Exercise brief: Update the rows below by changing every "computer-use agent" to "desktop agent" and keeping everything else the same.

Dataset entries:
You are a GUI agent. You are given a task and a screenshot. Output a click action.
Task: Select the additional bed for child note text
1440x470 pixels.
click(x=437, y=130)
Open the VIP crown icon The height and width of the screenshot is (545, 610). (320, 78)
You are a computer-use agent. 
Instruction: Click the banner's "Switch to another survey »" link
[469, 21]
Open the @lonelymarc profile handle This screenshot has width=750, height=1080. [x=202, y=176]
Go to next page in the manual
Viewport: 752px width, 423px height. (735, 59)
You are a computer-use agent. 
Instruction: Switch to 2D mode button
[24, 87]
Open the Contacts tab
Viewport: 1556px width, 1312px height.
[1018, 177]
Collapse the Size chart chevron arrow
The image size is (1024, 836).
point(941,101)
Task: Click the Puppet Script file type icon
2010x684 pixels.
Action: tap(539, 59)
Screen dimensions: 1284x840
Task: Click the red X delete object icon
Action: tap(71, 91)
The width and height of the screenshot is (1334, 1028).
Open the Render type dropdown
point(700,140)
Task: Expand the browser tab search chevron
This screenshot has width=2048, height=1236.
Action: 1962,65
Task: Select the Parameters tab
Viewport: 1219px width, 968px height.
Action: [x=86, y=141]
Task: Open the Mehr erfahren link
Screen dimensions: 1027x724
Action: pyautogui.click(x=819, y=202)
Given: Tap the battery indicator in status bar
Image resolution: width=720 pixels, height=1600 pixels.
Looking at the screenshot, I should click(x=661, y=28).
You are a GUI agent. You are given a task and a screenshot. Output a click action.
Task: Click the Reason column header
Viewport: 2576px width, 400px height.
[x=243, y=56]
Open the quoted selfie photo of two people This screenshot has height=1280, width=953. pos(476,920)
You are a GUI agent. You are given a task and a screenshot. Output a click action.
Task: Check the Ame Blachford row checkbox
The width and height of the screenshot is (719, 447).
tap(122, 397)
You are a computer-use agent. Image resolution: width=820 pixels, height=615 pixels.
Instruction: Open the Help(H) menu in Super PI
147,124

Complete output:
You are a GUI agent. You are given a task and a screenshot. Output a click action.
Task: Select the additional bed for child note text
1440x470 pixels.
click(x=437, y=130)
Open the VIP crown icon The height and width of the screenshot is (545, 610). (320, 78)
You are a desktop agent. 
Instruction: Click the banner's "Switch to another survey »" link
[469, 21]
Open the @lonelymarc profile handle This screenshot has width=750, height=1080. [x=202, y=176]
Go to next page in the manual
Viewport: 752px width, 423px height. (735, 59)
You are a desktop agent. 
Instruction: Switch to 2D mode button
[24, 87]
Open the Contacts tab
Viewport: 1556px width, 1312px height.
[1018, 177]
Collapse the Size chart chevron arrow
The image size is (1024, 836).
point(941,101)
Task: Click the Puppet Script file type icon
2010x684 pixels.
Action: tap(539, 59)
Screen dimensions: 1284x840
Task: Click the red X delete object icon
Action: tap(71, 91)
The width and height of the screenshot is (1334, 1028).
Open the Render type dropdown
point(700,140)
Task: Expand the browser tab search chevron
This screenshot has width=2048, height=1236.
Action: 1962,65
Task: Select the Parameters tab
Viewport: 1219px width, 968px height.
Action: [x=86, y=141]
Task: Open the Mehr erfahren link
Screen dimensions: 1027x724
Action: pyautogui.click(x=819, y=202)
Given: Tap the battery indicator in status bar
Image resolution: width=720 pixels, height=1600 pixels.
Looking at the screenshot, I should click(x=661, y=28).
You are a GUI agent. You are given a task and a screenshot. Output a click action.
Task: Click the Reason column header
Viewport: 2576px width, 400px height.
[x=243, y=56]
Open the quoted selfie photo of two people This screenshot has height=1280, width=953. pos(476,920)
You are a GUI agent. You are given a task and a screenshot. Output a click action.
Task: Check the Ame Blachford row checkbox
The width and height of the screenshot is (719, 447).
tap(122, 397)
You are a desktop agent. Image resolution: width=820 pixels, height=615 pixels.
Instruction: Open the Help(H) menu in Super PI
147,124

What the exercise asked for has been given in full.